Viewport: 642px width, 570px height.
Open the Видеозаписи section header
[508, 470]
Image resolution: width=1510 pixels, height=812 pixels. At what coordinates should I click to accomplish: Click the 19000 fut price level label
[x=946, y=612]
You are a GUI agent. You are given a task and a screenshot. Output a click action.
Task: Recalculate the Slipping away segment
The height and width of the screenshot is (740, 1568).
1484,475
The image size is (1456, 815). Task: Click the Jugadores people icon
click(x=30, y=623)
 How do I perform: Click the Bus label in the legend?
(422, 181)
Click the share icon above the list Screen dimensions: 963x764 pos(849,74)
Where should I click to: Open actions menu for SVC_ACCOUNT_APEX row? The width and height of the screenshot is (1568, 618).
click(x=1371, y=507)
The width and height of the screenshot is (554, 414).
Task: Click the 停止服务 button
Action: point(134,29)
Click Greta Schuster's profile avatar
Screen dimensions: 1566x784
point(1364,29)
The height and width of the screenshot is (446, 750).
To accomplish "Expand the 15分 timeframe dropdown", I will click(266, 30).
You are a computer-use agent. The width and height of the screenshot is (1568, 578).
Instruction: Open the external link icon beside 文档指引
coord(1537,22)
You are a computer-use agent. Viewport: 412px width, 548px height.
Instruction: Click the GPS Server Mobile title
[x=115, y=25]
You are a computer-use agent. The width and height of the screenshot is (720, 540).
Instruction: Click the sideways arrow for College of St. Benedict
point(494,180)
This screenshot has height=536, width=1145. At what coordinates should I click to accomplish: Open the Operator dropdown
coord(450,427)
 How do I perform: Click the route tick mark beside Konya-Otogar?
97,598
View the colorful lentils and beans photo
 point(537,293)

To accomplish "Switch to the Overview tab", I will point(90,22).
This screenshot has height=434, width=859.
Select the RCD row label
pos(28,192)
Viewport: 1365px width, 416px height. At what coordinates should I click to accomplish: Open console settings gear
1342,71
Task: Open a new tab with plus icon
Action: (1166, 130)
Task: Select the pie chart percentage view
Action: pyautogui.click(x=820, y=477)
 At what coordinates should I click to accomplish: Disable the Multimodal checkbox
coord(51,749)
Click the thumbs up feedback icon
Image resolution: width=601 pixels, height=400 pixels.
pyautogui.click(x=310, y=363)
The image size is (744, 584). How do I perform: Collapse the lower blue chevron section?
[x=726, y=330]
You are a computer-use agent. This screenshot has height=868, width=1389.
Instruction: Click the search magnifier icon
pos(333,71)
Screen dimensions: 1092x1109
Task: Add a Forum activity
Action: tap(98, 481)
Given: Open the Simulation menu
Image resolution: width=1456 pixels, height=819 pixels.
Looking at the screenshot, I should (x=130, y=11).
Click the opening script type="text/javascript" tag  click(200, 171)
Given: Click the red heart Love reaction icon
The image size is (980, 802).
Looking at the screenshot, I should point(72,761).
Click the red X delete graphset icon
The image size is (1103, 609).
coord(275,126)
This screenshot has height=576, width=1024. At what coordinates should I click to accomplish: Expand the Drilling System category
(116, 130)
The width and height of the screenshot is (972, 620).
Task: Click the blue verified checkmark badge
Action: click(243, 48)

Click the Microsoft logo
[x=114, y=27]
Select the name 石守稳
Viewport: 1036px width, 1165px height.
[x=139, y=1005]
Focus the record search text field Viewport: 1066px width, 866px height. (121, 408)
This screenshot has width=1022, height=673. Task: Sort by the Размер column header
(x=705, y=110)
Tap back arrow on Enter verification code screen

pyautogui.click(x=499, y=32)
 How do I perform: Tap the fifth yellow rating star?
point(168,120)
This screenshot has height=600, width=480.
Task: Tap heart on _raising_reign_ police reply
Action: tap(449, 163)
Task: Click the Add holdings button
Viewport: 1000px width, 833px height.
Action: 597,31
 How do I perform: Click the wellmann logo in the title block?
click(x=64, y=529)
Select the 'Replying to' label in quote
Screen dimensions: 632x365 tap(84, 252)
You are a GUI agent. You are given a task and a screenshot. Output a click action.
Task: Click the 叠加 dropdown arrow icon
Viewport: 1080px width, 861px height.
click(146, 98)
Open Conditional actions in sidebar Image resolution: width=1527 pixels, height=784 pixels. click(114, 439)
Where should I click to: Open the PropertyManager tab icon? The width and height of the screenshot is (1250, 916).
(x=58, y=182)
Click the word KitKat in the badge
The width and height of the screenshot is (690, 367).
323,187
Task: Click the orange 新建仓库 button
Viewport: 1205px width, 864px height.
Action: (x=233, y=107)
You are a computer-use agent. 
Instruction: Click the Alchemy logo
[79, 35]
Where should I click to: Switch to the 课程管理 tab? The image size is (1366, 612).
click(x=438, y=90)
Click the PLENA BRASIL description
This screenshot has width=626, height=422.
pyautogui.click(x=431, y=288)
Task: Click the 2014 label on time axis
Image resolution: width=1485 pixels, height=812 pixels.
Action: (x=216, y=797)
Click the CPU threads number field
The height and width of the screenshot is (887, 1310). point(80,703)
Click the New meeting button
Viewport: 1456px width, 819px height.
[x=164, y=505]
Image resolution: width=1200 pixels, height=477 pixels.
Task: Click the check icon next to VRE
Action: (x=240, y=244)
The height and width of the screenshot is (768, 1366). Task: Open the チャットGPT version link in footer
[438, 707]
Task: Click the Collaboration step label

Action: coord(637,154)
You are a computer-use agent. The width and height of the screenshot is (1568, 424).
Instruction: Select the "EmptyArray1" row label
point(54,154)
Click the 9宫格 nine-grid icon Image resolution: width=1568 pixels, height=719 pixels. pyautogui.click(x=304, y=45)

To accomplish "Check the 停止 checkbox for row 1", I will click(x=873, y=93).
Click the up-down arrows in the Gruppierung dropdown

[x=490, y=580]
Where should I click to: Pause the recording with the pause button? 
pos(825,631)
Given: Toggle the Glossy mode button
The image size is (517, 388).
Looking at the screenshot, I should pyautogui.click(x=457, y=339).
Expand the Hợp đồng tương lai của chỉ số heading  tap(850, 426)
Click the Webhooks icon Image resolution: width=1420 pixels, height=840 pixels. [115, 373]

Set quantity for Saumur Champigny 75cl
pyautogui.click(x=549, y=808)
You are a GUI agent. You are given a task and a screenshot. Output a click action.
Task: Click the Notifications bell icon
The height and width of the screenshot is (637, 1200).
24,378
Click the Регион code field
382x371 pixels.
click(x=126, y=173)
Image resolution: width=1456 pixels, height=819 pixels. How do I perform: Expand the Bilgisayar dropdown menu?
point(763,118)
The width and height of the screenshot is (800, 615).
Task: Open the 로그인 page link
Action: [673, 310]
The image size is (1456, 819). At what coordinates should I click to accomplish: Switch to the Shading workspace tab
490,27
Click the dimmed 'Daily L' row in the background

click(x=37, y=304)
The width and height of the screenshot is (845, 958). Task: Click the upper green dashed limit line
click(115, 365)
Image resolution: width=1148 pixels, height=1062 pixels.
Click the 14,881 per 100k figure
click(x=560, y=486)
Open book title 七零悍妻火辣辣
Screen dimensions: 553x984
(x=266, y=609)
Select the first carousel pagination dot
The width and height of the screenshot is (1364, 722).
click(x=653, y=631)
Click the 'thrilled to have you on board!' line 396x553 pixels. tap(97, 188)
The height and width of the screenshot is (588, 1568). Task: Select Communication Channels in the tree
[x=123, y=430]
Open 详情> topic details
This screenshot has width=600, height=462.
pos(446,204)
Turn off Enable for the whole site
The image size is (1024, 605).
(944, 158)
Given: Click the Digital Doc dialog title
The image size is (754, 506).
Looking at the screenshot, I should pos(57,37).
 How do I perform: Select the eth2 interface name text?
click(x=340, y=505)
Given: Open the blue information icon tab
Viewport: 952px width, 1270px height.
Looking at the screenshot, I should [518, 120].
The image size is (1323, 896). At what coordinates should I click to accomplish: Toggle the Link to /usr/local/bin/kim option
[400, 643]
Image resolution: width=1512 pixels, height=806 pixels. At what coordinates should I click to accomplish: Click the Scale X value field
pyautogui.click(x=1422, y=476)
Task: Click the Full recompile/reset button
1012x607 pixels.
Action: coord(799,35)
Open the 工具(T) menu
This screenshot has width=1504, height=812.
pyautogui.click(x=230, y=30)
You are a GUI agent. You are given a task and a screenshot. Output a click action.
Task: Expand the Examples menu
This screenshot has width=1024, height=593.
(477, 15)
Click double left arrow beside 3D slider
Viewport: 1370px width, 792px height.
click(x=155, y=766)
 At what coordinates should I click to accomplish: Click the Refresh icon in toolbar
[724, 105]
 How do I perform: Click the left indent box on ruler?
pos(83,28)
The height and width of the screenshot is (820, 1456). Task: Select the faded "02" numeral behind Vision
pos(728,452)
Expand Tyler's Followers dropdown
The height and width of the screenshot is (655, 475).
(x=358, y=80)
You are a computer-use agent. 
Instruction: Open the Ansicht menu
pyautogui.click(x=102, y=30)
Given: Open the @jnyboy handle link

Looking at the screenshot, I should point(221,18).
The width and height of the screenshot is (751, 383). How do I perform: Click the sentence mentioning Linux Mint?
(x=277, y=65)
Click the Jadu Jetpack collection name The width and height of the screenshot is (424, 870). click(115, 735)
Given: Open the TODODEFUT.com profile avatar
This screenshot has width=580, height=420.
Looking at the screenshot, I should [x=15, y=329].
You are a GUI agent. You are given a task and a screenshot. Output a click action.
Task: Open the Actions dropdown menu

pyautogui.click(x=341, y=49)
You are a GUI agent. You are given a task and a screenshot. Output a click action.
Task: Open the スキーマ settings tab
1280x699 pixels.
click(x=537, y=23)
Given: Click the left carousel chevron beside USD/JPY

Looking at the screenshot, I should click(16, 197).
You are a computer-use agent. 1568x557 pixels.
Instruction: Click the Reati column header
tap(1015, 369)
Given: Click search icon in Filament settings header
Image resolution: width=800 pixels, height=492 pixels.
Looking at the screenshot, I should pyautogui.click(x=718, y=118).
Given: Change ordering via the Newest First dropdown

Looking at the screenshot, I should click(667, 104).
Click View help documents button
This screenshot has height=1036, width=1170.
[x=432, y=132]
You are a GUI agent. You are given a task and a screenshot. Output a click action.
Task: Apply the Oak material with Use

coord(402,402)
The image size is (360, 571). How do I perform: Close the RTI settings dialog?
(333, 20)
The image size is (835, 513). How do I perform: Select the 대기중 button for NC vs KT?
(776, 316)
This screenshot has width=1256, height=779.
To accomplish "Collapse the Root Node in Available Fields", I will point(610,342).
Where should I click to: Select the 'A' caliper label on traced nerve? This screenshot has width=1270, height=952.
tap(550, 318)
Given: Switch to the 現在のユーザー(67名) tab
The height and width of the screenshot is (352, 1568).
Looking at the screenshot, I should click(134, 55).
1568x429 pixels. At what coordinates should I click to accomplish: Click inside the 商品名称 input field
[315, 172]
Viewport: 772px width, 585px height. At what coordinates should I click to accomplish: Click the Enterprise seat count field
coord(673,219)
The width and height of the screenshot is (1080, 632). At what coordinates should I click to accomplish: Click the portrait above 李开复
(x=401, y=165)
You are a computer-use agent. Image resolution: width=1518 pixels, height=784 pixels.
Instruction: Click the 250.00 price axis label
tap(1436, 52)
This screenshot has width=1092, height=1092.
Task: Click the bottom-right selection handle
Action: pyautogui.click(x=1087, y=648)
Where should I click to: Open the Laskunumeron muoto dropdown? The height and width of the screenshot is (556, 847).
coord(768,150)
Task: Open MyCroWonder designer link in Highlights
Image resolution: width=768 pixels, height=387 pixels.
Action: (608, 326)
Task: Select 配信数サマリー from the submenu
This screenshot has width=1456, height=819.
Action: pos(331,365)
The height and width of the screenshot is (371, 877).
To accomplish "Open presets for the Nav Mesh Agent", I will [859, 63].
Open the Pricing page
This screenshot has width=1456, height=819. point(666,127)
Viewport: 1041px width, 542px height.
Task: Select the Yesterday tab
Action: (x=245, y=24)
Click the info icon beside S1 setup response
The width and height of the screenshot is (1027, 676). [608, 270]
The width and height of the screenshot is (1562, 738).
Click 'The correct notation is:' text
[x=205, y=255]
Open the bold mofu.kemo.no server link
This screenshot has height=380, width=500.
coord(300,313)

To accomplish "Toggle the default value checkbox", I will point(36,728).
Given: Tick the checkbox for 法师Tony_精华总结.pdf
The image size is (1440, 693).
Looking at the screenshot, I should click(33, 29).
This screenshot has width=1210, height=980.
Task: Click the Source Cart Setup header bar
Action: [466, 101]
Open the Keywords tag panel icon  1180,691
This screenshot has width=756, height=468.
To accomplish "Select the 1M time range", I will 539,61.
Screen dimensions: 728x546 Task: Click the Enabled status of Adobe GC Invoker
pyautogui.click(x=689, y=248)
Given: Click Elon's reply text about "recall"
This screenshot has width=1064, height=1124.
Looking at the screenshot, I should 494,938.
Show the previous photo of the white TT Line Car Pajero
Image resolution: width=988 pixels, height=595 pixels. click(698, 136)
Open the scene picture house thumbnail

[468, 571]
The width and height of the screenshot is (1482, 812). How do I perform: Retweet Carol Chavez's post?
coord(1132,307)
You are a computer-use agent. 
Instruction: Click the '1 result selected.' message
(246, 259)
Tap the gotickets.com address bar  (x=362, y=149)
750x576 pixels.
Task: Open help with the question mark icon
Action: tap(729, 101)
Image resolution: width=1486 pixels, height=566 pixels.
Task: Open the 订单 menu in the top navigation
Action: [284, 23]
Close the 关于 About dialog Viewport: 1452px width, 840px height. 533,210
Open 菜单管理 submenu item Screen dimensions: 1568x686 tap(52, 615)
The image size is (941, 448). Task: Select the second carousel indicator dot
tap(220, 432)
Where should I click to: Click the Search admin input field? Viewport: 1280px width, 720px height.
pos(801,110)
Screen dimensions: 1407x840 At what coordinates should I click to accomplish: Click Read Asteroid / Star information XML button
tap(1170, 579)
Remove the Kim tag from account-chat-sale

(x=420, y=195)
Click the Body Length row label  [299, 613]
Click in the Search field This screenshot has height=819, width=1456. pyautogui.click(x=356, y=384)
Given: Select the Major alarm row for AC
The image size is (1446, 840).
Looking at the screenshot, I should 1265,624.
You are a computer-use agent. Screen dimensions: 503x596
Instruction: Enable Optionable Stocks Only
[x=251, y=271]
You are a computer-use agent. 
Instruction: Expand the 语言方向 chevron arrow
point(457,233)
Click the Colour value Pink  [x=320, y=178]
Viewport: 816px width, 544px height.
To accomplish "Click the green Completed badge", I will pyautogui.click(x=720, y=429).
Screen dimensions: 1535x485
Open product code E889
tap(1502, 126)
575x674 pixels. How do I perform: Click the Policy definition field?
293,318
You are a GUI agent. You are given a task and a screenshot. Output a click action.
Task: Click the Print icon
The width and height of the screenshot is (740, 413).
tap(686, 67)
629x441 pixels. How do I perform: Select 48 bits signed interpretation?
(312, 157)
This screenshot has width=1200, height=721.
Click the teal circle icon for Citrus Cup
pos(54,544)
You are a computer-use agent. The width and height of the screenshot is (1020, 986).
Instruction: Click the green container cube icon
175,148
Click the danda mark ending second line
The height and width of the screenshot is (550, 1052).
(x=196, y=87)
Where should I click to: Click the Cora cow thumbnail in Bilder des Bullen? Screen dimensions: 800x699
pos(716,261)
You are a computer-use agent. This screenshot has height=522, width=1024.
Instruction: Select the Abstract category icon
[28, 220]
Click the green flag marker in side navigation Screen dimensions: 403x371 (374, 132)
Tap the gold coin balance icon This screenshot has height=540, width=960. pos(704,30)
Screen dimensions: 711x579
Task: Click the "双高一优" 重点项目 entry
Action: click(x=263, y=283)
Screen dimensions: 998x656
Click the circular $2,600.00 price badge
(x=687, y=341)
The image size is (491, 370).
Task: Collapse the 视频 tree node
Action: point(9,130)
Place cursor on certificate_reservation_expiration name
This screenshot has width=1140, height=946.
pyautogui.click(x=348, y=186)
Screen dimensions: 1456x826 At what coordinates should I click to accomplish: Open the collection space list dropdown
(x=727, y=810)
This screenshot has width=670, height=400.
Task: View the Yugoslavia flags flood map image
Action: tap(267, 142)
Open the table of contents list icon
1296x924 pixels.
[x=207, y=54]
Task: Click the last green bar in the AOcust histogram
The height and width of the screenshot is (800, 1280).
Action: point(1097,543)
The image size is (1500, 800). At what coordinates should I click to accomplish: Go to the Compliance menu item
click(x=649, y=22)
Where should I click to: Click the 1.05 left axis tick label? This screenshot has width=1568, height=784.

The problem: Please retype the lines from the line with "Click the CPU threads number field" to the line with "Action: coord(637,154)", both included, exactly as they appear.

Finished task:
Click the CPU threads number field
The height and width of the screenshot is (887, 1310). point(80,703)
Click the New meeting button
Viewport: 1456px width, 819px height.
[x=164, y=505]
Image resolution: width=1200 pixels, height=477 pixels.
Task: Click the check icon next to VRE
Action: (x=240, y=244)
The height and width of the screenshot is (768, 1366). Task: Open the チャットGPT version link in footer
[438, 707]
Task: Click the Collaboration step label

Action: coord(637,154)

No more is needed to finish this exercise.